The recent public announcement of a multimillion-dollar project that would see an accessible viewing deck constructed at Peggy’s Cove, has been met with plenty of different views and opinions.
Following the announcement, Michelle Paul, a Mi’kmaw water protector, raised concern over the possibility of construction damaging areas where Mi’kmaq harvest sweetgrass, one of their sacred medicines.
The Crown corporation behind the project, Develop Nova Scotia, says they’ve taken Paul’s concern seriously and have verified that the deck won’t impact sweetgrass areas and they’re also working to ensure no other sweetgrass areas will be impacted.
On Saturday, a small group of protesters met outside of Peggy’s Cove, masked and distanced with RCMP officers also on-site, to express their concerns over the roughly 14,000 square-foot accessible deck.
Develop Nova Scotia has repeatedly stated that 85 per cent of the build will be on the existing roadway. The organization says discussions about the deck were open to the public, including a one-week period in February 2019 where the public could talk to architects, planners, and other team members about the project. This public event was held during the 2019 Peggy’s Cove Design Week.
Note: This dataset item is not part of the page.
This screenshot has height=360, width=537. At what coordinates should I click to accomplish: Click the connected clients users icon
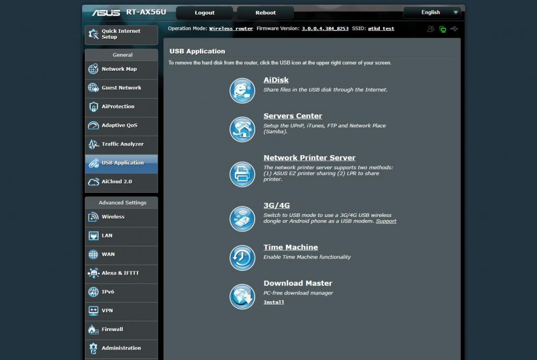click(431, 29)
For the most part, those who gathered on Saturday aren’t in favour of the accessible viewing deck project.
“Accessibility is always good for everybody but let’s keep it reasonable and try not to destroy the beauty,” Peter Stokeijk said, who participated in the protest, said.
Darrel MacDonald uses a wheelchair and says he agrees with civil discourse, especially when it comes to taxpayer dollars being spent, but doesn’t agree with able-bodied persons adamantly opposing a project that’s rooted in improving accessibility.
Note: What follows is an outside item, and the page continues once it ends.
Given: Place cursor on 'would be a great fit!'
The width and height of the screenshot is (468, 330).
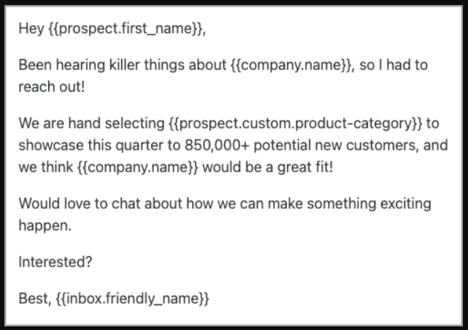Looking at the screenshot, I should (x=268, y=167).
“It screams ableism to me. Take five minutes to understand that this is going to be beneficial to everybody,” MacDonald said.
MacDonald has used a wheelchair ever since he experienced a military accident 22 years ago. Since that time, he says he’s only been able to see Peggy’s Cove from the parking lot. An area that makes him fear for his safety because of how jam-packed it can be.
“Especially with big trucks and the buses because I’m at a lower height and so a lot of people can’t see me. With a viewing deck, I’m not worried about that,” he said.
The deck is being constructed out of wood and steel and Develop Nova Scotia says it will create a public space that is fully accessible and safe for all visitors.
The protesters are calling for more public engagement. Develop Nova Scotia is hosting a virtual public engagement session to discuss the project on January 28. They are asking people to register in advance to participate.
Accessibility advocates and wheelchair users, Brian George and Paul Vienneau say the project falls in line with Nova Scotia’s mandate to make the province fully accessible and barrier-free by 2030.
“When you improve accessibility for supposedly one group, my group, you actually improve it for all groups because we all benefit from the ease of access,” Vienneau said.
George echos Vienneau.
“Everybody needs to be included and that’s exactly what this is about. Everybody needs to be able to do what everyone else can do and this is just one of those things that’s going to make that happen,” he said.
Both George and Vienneau says they are looking forward to enjoying the fresh salty air and shoreline splendor Peggy’s Cove has to offer from the safety of an elevated, flat and accessible platform.
“This project is going to allow a bunch of people to take part in a fuller part of their lives,” Vienneau said.
Develop Nova Scotia aims to have the project completed by June 2021.